Utopias in Time and History: A Remembered Past

If we ask what are utopias’ relation to time and history we might answer that this lost past is a remembered past that recalls a history where perfection had its beginning.  This history pricks the imagination to attempt to reverse God’s thunder and reclaim, through community building, the promised land with a balance or equity among individuals, their community and nature itself.  Northrop Frye agrees that there is a ‘covenantal’ relationship of the future to the ideals of the past as he cites the example the US constitution as being part of the American ideal past. 

Bellamy’s Looking Backward-The Utopian Attitude

Following this line of reasoning we find a parallel between social change and upheaval to a ‘utopian attitude.’  The Puritans, seeking not only religious freedom, but also a return to the Christian community, landed in New England and founded ‘a city upon a hill.’  Others would follow to the New World with a hope for change and new possibilities.  From these beginnings, a new nation and a democracy arose.  This early democracy harkens back to Greek history, philosophy, the classical concepts of perfect societies of Plato (The Republic) and Aristotle and began a noble experiment in reconciling the individual to the community through a representative government.  But the practice of slavery resulted in conflict with the ideal envisioned in the Constitution resulting in Civil War.  Afterward, in the period of reconstruction and industrialization, these ideals rose again from those discontent with society, especially in the labor movement.  During this intense period, Bellamy’s novel Looking Backward 2000-1887 (1888) held the interest of many disenchanted Americans.  His book outsold all other books except Uncle Tom’s Cabin.  Bellamy envisioned an inescapable evolutionary process where the ills of the industrial society fall by the way via their inherent flaws and out of necessity for survival of society.  His utopia sees a future time (the year 2000) in Boston where the government owns and runs a society that is not property based.  Although Bellamy’s novel falls short in terms of a literary work, many of his insights were eventually realized.
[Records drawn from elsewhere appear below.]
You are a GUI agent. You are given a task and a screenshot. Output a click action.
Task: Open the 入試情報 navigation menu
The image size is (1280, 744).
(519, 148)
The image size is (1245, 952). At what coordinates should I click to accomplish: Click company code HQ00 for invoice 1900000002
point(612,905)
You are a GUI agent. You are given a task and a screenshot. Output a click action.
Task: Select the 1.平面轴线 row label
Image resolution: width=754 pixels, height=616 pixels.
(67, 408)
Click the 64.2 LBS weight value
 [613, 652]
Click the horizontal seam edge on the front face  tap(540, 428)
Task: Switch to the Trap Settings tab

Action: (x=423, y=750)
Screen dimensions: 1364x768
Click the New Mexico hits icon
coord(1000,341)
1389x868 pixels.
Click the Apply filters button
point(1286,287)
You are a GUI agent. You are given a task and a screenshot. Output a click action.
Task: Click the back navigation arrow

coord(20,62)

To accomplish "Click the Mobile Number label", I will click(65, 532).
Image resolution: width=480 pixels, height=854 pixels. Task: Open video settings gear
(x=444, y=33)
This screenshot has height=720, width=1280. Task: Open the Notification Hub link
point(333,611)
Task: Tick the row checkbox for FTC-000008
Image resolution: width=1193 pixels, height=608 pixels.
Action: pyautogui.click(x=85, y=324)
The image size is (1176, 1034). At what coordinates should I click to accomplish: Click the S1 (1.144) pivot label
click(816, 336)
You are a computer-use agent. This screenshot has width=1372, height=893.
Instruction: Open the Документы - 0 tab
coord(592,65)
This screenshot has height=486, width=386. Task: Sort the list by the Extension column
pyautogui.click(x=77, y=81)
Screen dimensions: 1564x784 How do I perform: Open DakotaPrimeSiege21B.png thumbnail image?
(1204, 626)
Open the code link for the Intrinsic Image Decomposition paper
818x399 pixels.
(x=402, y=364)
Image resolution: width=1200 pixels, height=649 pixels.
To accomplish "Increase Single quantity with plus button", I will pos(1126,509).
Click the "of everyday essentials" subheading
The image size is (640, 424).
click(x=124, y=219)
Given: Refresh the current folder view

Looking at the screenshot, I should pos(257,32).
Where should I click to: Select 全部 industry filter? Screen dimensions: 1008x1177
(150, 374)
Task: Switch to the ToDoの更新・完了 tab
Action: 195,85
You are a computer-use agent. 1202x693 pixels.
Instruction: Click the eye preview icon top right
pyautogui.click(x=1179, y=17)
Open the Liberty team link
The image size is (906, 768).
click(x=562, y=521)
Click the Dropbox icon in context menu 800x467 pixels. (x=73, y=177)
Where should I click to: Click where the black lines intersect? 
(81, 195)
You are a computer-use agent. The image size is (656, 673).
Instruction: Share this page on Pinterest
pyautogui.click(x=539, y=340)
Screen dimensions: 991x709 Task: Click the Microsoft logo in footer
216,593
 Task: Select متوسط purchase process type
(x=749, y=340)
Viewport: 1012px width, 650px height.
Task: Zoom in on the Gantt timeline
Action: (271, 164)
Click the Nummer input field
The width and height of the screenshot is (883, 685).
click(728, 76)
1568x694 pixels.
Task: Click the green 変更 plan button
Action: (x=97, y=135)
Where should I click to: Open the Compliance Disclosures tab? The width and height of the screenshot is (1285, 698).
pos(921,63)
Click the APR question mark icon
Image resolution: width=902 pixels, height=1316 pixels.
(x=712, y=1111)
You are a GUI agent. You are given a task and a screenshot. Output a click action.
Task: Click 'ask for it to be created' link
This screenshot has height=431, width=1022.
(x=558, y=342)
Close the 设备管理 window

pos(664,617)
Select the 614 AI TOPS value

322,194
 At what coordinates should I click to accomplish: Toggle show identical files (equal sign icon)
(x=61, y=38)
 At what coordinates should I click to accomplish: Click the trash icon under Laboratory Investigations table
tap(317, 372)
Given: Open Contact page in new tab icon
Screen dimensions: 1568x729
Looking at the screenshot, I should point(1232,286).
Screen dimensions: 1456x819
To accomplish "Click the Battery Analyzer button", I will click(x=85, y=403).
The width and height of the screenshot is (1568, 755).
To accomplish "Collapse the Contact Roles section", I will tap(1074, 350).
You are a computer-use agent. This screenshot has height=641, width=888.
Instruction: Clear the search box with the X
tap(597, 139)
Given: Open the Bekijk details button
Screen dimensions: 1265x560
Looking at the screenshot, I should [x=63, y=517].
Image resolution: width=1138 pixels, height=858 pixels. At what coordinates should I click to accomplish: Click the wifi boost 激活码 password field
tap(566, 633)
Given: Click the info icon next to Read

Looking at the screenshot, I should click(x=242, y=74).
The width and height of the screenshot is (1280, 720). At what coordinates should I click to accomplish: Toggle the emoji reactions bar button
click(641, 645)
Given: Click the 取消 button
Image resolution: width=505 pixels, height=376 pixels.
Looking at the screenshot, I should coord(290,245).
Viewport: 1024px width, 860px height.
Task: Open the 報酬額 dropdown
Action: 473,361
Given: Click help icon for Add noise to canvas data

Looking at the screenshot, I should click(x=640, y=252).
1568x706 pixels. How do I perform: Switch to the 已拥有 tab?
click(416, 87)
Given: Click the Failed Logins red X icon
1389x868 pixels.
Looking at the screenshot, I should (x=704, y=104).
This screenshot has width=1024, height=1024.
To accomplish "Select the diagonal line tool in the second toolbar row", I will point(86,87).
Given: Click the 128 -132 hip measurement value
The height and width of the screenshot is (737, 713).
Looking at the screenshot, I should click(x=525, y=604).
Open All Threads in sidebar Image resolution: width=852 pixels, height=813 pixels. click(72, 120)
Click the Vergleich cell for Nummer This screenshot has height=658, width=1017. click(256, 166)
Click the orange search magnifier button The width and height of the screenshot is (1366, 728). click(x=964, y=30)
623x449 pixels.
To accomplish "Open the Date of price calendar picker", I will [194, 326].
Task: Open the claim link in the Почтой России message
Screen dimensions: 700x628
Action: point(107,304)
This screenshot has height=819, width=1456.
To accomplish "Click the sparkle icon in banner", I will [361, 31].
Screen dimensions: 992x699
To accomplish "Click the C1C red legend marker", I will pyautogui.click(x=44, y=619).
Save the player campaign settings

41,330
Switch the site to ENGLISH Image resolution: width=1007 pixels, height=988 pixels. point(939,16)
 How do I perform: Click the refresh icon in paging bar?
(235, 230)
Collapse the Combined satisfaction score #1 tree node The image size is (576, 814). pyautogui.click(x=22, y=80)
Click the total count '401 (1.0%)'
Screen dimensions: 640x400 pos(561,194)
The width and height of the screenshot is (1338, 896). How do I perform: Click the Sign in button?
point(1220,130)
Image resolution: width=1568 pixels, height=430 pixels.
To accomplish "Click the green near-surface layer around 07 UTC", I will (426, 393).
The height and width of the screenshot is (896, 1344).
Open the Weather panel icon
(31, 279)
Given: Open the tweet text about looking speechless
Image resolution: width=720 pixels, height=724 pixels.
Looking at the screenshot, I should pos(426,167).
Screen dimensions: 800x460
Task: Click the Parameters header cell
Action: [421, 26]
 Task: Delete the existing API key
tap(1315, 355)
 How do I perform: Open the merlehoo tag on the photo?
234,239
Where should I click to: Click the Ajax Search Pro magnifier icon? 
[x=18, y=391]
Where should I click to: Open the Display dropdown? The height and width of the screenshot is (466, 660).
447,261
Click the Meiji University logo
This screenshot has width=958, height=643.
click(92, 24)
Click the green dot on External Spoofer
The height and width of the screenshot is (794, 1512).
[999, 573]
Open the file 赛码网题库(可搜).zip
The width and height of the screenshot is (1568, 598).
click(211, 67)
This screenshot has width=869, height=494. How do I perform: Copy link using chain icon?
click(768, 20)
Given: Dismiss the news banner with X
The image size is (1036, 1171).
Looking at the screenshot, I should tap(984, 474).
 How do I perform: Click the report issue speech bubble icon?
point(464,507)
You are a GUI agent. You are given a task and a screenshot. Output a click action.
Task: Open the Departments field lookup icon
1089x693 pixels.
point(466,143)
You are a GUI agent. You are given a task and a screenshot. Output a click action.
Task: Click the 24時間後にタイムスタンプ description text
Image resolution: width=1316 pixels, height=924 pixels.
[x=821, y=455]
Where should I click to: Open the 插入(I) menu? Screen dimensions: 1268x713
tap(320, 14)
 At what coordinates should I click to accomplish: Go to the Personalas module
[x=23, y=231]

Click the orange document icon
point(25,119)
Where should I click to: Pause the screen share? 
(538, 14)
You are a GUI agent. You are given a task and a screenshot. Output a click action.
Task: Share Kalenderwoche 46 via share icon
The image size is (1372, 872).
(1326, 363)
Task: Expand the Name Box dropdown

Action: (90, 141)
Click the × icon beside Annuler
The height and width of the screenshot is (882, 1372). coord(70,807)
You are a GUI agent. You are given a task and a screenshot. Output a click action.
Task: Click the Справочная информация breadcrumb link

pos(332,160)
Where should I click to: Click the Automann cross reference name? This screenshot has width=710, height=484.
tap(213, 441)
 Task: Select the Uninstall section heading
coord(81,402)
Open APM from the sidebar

Historical Utopias and the ‘Dystopic’  Community in Rand’s Anthem

There are numerous examples of historical utopias, sometimes called ‘intentional communities’ before and during Bellamy’s writing.  Examples include the Shaker Communities (1800s, early 1900s) based upon apocalyptic religious beliefs where a simple life was celebrated.  Brook Farm (1840s) was a Transcendentalist community that attempted to reconcile intellect and labor.  The Oneida Community (mid-1800s) and Twin Oaks in Virginia (1960s) are examples of other such communities.   Ayn Rand’s novel  Anthem (1938) displays the ‘dystopic’ features of such a communal society when there is a total loss of individuality in favor of the group.  In her novel, at some unspecified future date, society has regressed t technologically and advancement is either now carefully planned or not permitted to occur at all.  The individual has been eliminated by having the word ‘I’ removed from the language in favor of the collective ‘we.’  The novel’s protagonist Equality 7-2521, realizes that he was born with the ‘curse’ of thinking and questioning which violates the principles of Anthem’s society.   In spite of this prohibition, Equality 7-2521 has the imagination and courage to attempt to recapture the past and to rediscover what was lacking in his existence in ‘the City’.  He claims the name ‘Prometheus’ and takes ‘The Golden One’ as his partner.  Their quest for the freedom for others in the City becomes the hope of a new future. This dystopic novel displays a problem with utopias and why utopias fail:  the inherent dilemma of reconciling the individual’s self-interest and freedoms to the common good of the community.  Most utopian communities also are less than ideal partly because of their homogeneity.  In Charlotte Perkins Gilman’s Herland (1915) we find the idea that a utopic society can be seen as a uniquely feminist proposal.  In her all female communal society, the woman have focused on the communal rearing of children and an objective view of progress.  The women knew of their history and of their ancestors called the great mothers, but when Ellador was asked, 

"Have you no respect for the past?  For what was thought and believed by your foremothers?"  Ellador’s answer was.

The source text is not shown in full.